Une façon aussi de s’organiser et de préparer « l’après François » même si un prélat romain conservateur joint par le quotidien français l’assure : « Des réunions comme celles-ci existent, mais il ne faut pas l’interpréter comme une préparation du conclave. »
Pourtant la « retraite intellectuelle » organisée du 26 au 28 septembre 2023 a rassemblé plusieurs figures cardinalices amenées à jouer un rôle dans l’élection du successeur de l’actuel pontife romain : Virgilio do Carmo da Silva, premier porporato issu du Timor oriental ; Oswald Gracias, de Bombay (Inde) ; Willem Eijk, d’Utrecht (Pays-Bas) ; Patrick D’Rozario, de Dacca (Bangladesh) et William Goh de Singapour.

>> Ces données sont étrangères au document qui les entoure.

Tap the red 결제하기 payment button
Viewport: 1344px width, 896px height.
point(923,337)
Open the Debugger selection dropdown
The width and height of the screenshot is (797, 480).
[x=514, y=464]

Autant de figures classées à droite du Sacré-Collège, rejointes à Prague par quelques Européens, Africains et Américains, dont les cardinaux Angelo Bagnasco de Gênes (Italie) ; Dominik Duka de Prague (Tchéquie), et le très médiatique cardinal-archevêque de San Francisco (Etats-Unis) Salvatore Cordileone. Tous ont en commun d’avoir un certain regard critique sur les aspects les plus discutables du pontificat de François.
Car le moins que l’on puisse dire, c’est que l’Institut Austin n’est pas vraiment dans la ligne d’Amoris laetitia, ni de Fiducia supplicans : « rechercher la vérité aux côtés des meilleurs érudits, défendre une orthodoxie catholique enrichissante » ou « Etre chrétien à une époque frénétiquement éprise de matérialisme, de progrès technologique débridé et de bouleversement moral… » Tels sont les thèmes abordés sur le site de cet organisme texan fondé en 2012 par le sociologue Mark Daniel Regerus.
A la fin de l’année 2022, le cardinal George Pell avait été l’invité d’honneur de l’Institut Austin : le haut prélat australien, décédé quelques mois plus tard, était l’une des grandes figures conservatrices du catholicisme mondial, et s’était rapproché de la Tradition dans les dernières années de sa vie.
Le Collège cardinalice compte aujourd’hui 131 cardinaux de moins de 80 ans – électeurs en cas de conclave. 96 ont été choisis par François, 26 par Benoît XVI et 9 par Jean-Paul II. Eloignés les uns des autres, les électeurs du futur pape se connaissent souvent mal : on comprend tout l’intérêt de les réunir à l’occasion d’un colloque par exemple.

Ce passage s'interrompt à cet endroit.